How fast could it go? Well, that really depends on which engineer you ask, but it’s believed that a Hyperloop could go as fast as 1,200km/h (800 mph). Designs show that it could also work either underground or aboveground. In fact, one of the Hyperloop plans in Dubai envisions a central hub that connects Hyperloops traveling on their cylinder tubes to the streets. On top of it being fast, a Hyperloop is also green, capable of running using solar energy.
From a sci-fi inspired concept in 2013, to a super-fast train that will someday connect all of Europe, it looks like the Hyperloop is becoming a reality.
As if building a transportation system that can get someone from Los Angeles to San Francisco in a little over half an hour isn’t challenging enough, Hyperloop Transportation Technologies (HTT) now has their sights on connecting all of Europe via Hyperloop, beginning with the Czech Republic.
The company recently announced their partnership with Brno, Czech Republic to begin work on the first European Hyperloop. It will extend from the Czech Republic to Slovakia.

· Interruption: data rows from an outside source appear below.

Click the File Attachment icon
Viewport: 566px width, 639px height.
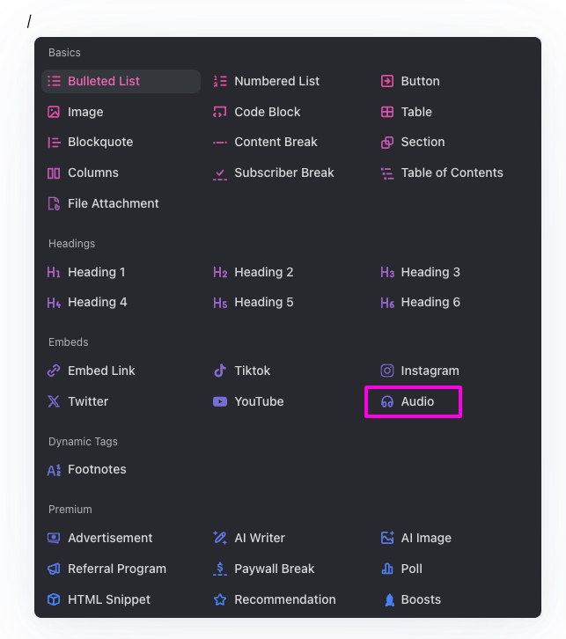54,203

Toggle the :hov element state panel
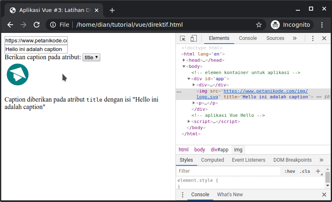coord(290,171)
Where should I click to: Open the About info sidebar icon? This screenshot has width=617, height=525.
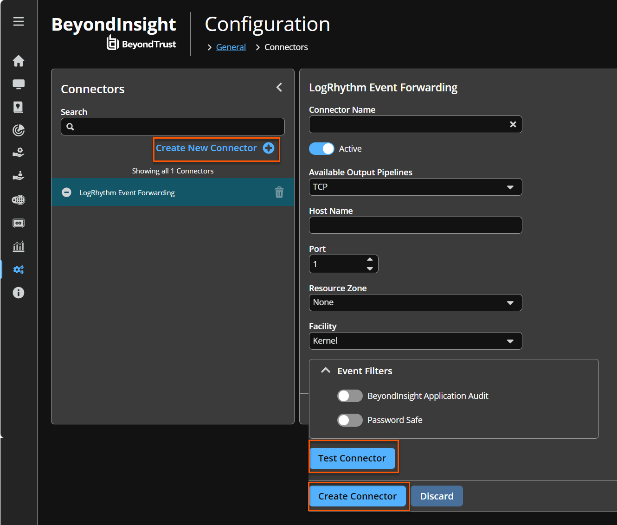(19, 293)
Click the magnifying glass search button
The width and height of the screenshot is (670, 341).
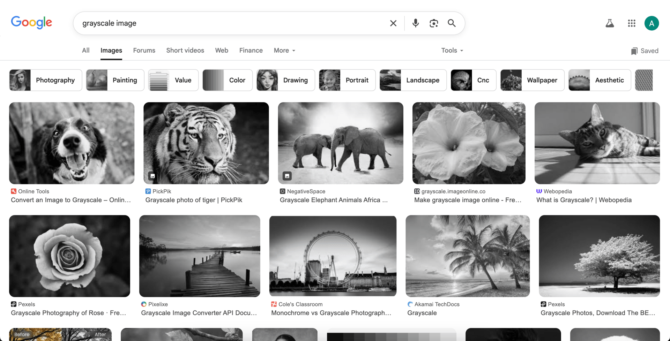pos(452,23)
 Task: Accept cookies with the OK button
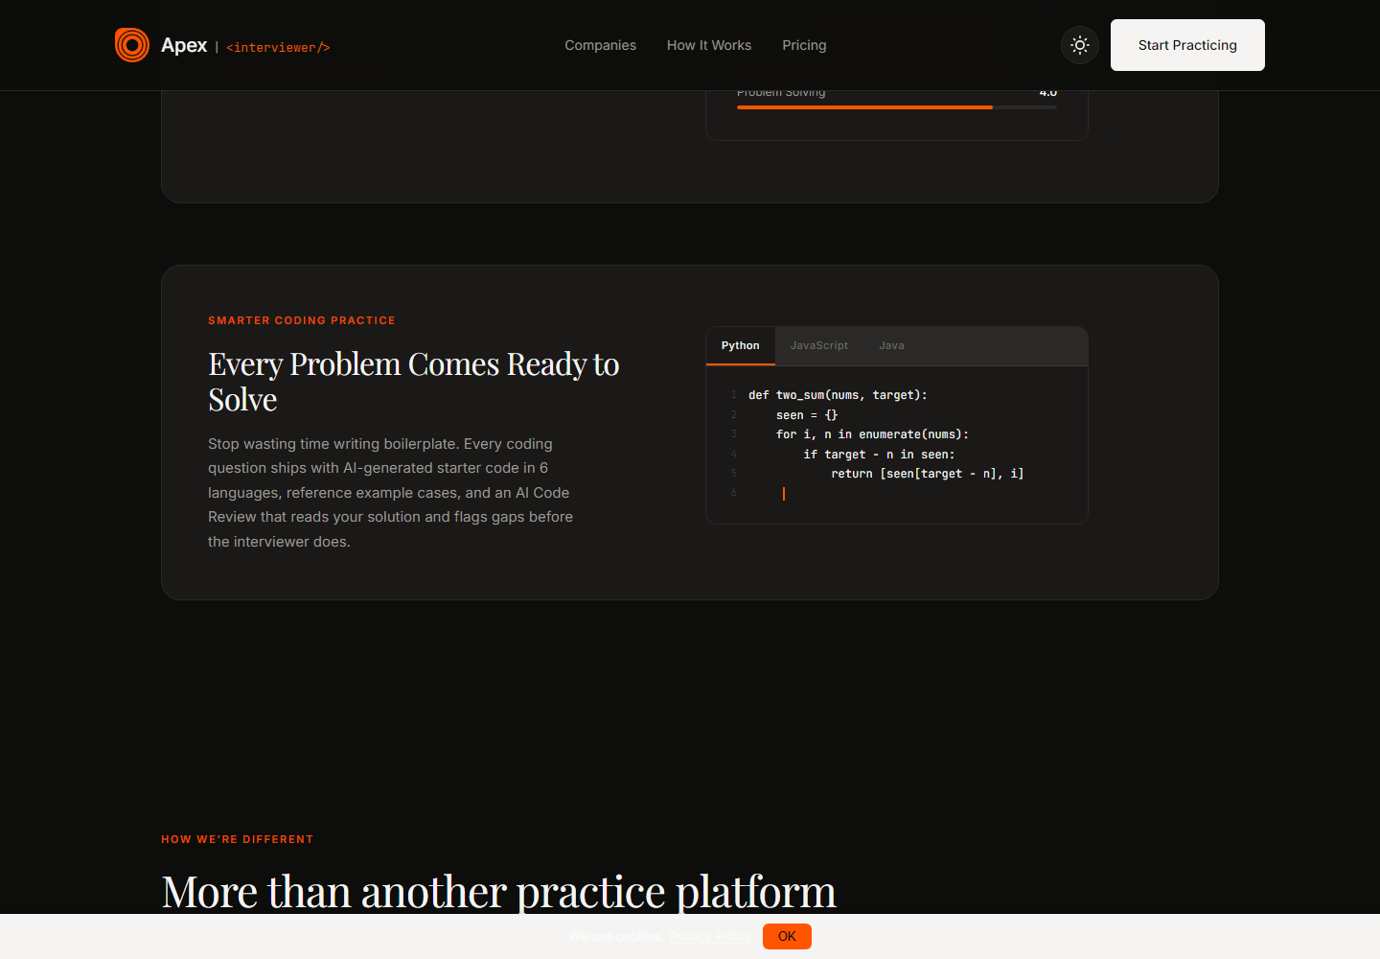(x=787, y=936)
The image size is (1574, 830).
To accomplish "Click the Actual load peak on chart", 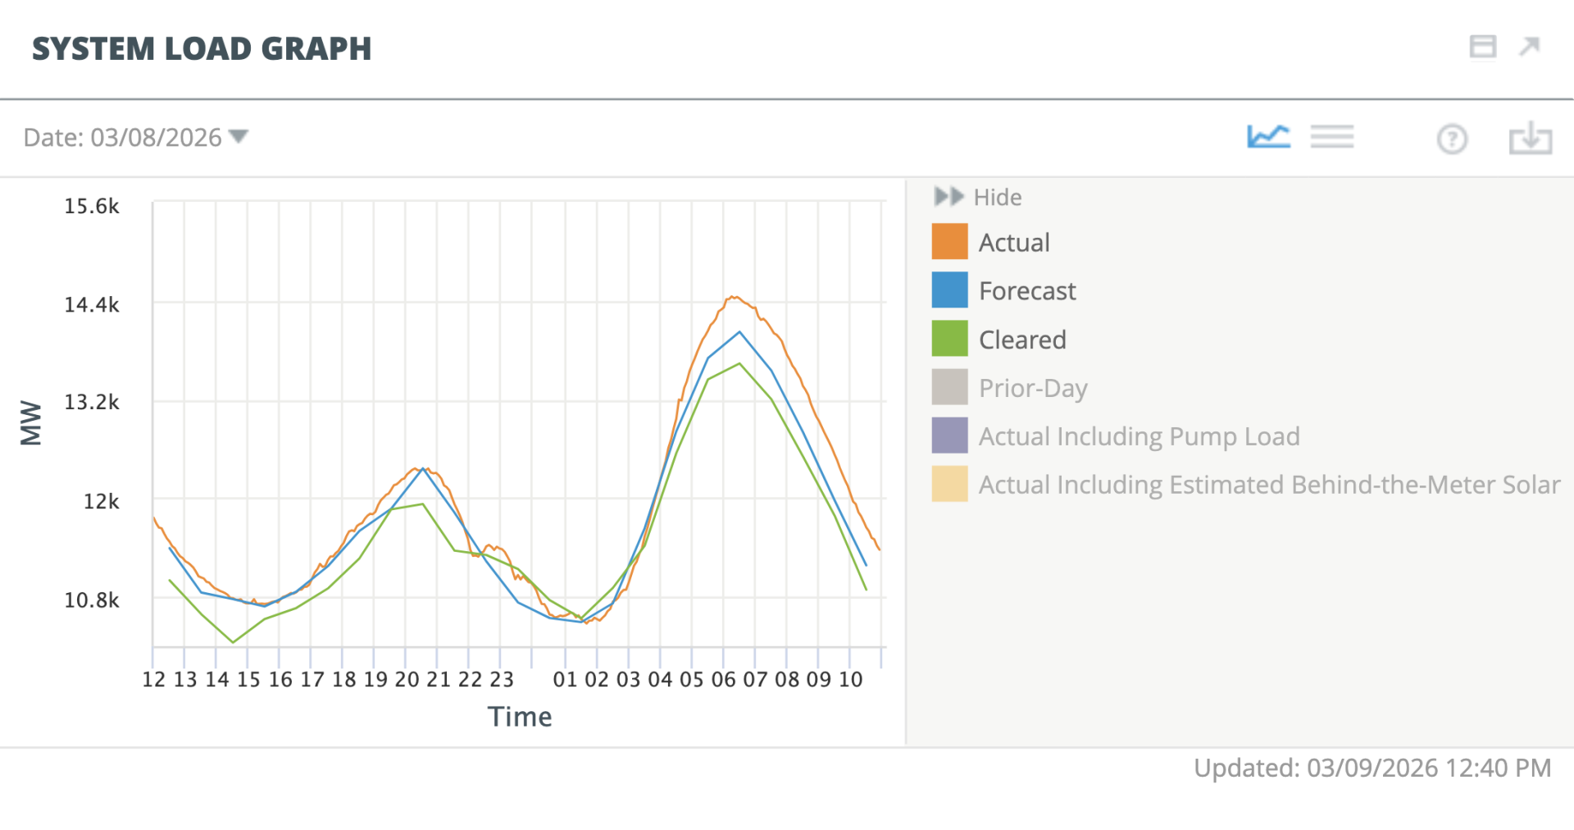I will 734,298.
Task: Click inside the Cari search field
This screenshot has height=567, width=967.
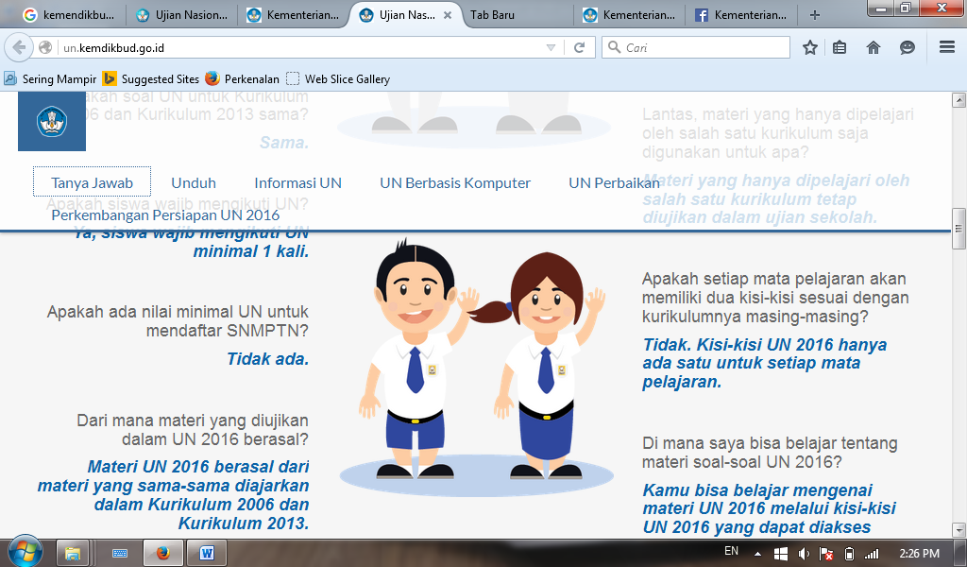Action: point(696,47)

“This agreement marks the immediate exploration of the feasibility for a Hyperloop™ system for the city with a focus on connecting Brno and Bratislava, Slovakia, with which HTT already holds a development agreement, with a vision for also connecting Prague, the Czech capital,” HTT in a public statement.
Confident that the technology is sound, HTT’s next steps are focused on working with governments around the world to begin building the infrastructure necessary to implement Hyperloop globally.

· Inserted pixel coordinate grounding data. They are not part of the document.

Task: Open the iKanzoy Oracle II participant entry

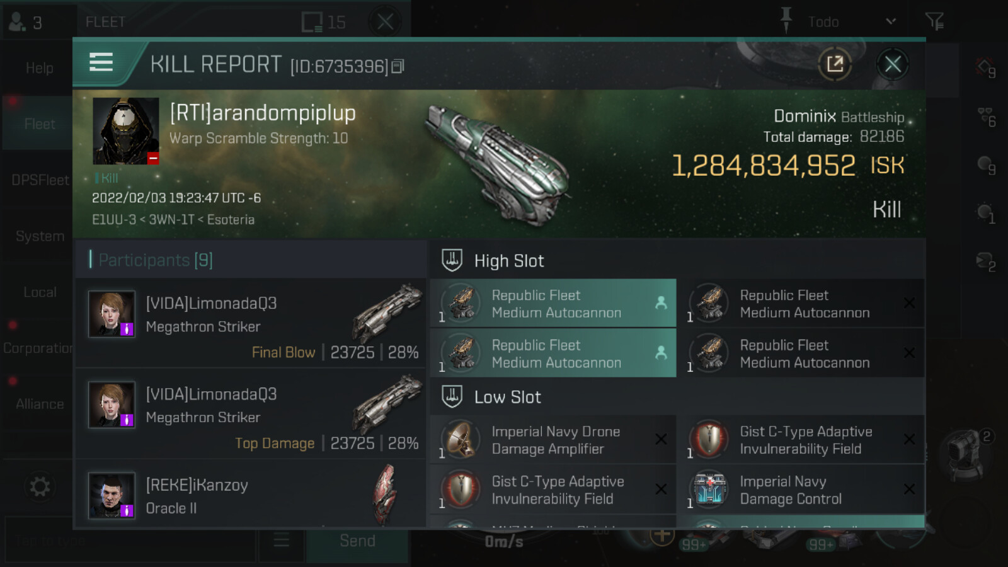Action: click(251, 495)
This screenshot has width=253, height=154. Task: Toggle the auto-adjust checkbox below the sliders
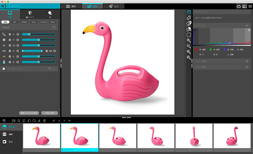[4, 69]
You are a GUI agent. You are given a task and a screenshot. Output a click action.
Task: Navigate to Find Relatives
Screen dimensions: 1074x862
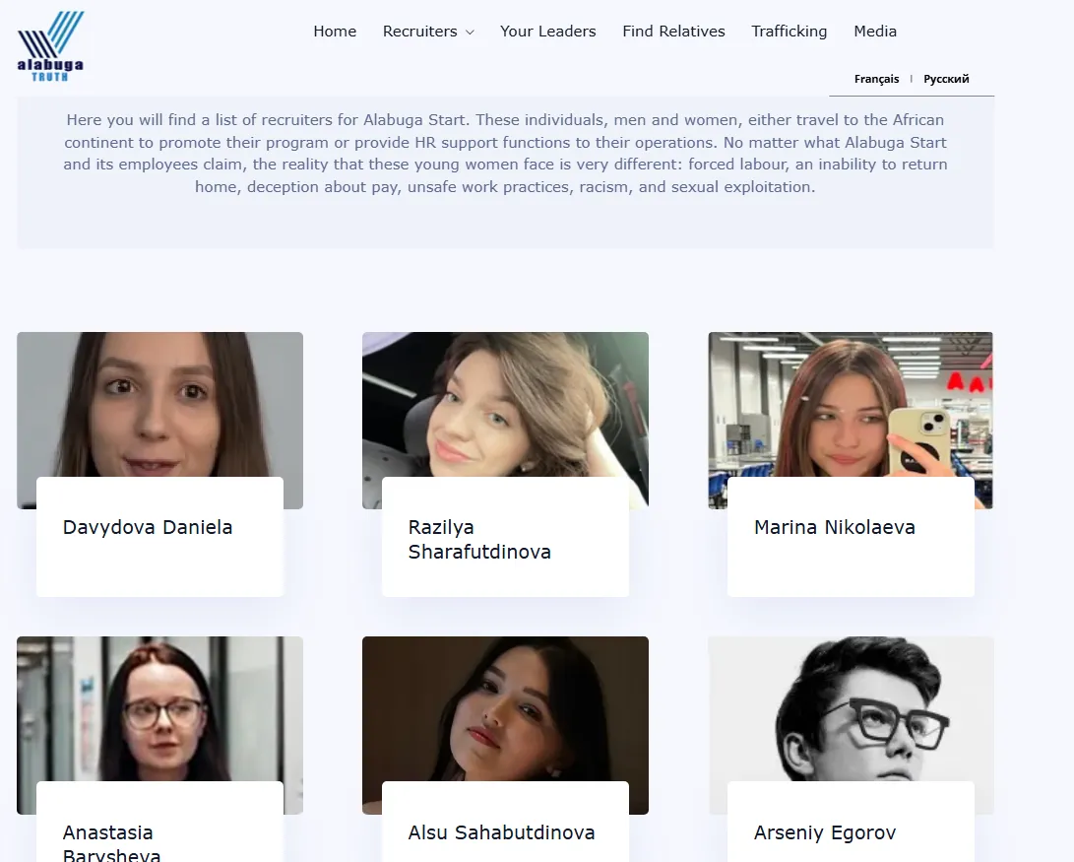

“Hyperloop in Europe would cut distances substantially and network cities in unprecedented ways. A transportation system of this kind would redefine the concept of commuting and boost cross-border cooperation in Europe,” said Vazil Hudak, Minister of Economy of the Slovak Republic last year.
It is critical for Hyperloop to be working directly with regulators at this stage of development, new rules and frameworks will need to be written as we begin building out systems in Slovakia, the Emirates and several other to come,” adds said HTT CEO, Dirk Ahlborn.
Fast AND Green
HTT is a company led by NASA and Boeing veterans who want to offer an efficient, green, and remarkably fast way to travel via the Hyperloop.
At its core, Hyperloop is a tube-based transportation system for inter and intra-city transport. With a drastic reduction of air in the tube, motion is achieved with nearly zero friction allowing passengers to safely accelerate to airplane speeds. This is all powered by a combination of alternative energy and energy conservation systems. We are building Hyperloop to produce as much or more energy than it uses.
Hyperloop One, a group backed by DP World Group of Dubai who just received $50 million in funding, and the California-based company Hyperloop Technologies Inc. (HTI), who intend to build a test track in North Las Vegas, are also working to create solar-powered, green hyperloop systems.
Whether or not Hyperloop be adopted as a viable and preferred mode of transportation isn’t certain. But, as the global population swells and climate change continues to be a growing threat, the need for a sustainable but efficient mass transit system is evident. Creating sustainable energy solutions is the only way to protect the planet and its inhabitants, and making Hyperloop a global system could be part of the solution.